In vitro Interconversion of the Soluble and Membrane- Integrated Forms of the Escherichia coli Glucose Enzyme II of the Phosphoenolpyruvate-Dependent Sugar-Transporting Phosphotransferase System

In previous publications, we have shown that integral membrane sugar permeases of the bacterial phosphotransferase system can exist in a ‘soluble’ (probably micellar) monomeric form (SII) as well as a membrane-integrated dimeric form (MII). We here show that the two forms of the his-tagged glucose permease of Escherichia coli can be interconverted in vitro. Conversion of MII to SII is promoted by (1) low protein concentration, (2) detergent, (3) high pH, and (4) phospholipase A2 treatment. Conversion of SII to MII is promoted by: (1) high protein concentration, (2) adherence to and elution from an Ni2+ column, (3) neutral pH, and (4) incorporation into phospholipid liposomes.

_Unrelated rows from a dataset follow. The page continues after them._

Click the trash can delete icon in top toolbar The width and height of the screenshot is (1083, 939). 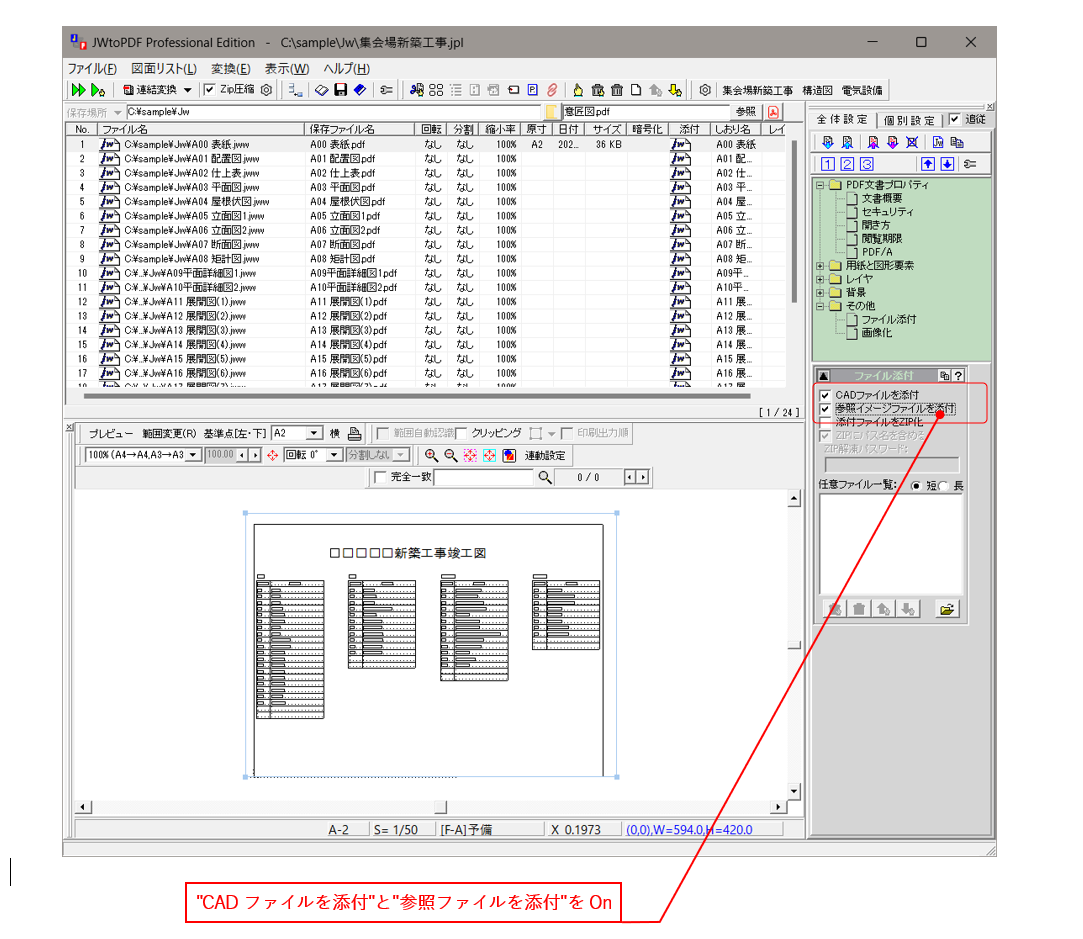(x=617, y=90)
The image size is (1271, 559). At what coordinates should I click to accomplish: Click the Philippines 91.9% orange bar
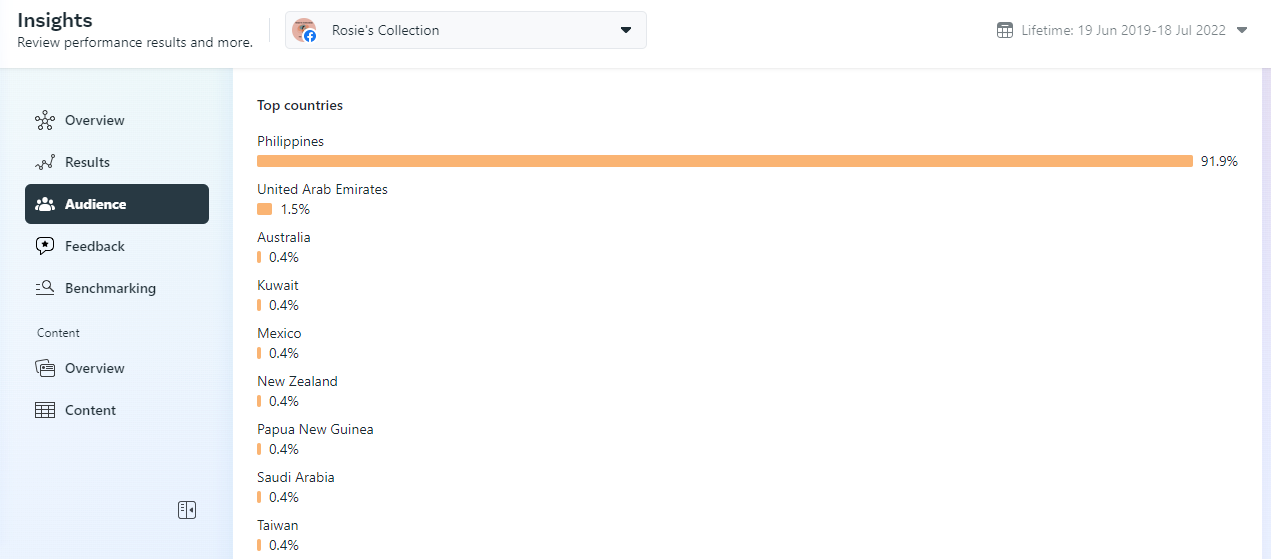(724, 161)
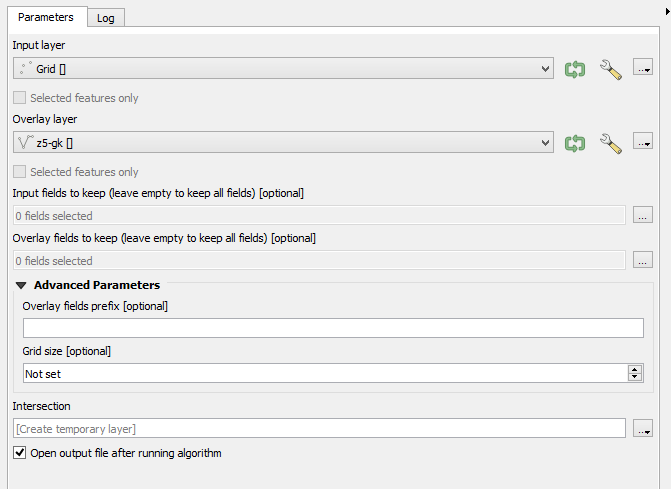Toggle Selected features only under Overlay layer

[20, 172]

Lipid dependencies, biogenesis and cytoplasmic micellar forms of integral membrane sugar transport proteins of the bacterial phosphotransferase system

Permeases of the prokaryotic phosphoenolpyruvate-sugar phosphotransferase system (PTS) catalyse sugar transport coupled to sugar phosphorylation. The lipid composition of a membrane determines the activities of these enzyme/transporters as well as the degree of coupling of phosphorylation to transport. We have investigated mechanisms of PTS permease biogenesis and identified cytoplasmic (soluble) forms of these integral membrane proteins. We found that the catalytic activities of the soluble forms differ from those of the membrane-embedded forms. Transport via the latter is much more sensitive to lipid composition than to phosphorylation, and some of these enzymes are much more sensitive to the lipid environment than others. While the membrane-embedded PTS permeases are always dimeric, the cytoplasmic forms are micellar, either monomeric or dimeric. Scattered published evidence suggests that other integral membrane proteins also exist in cytoplasmic micellar forms. The possible functions of cytoplasmic PTS permeases in biogenesis, intracellular sugar phosphorylation and permease storage are discussed.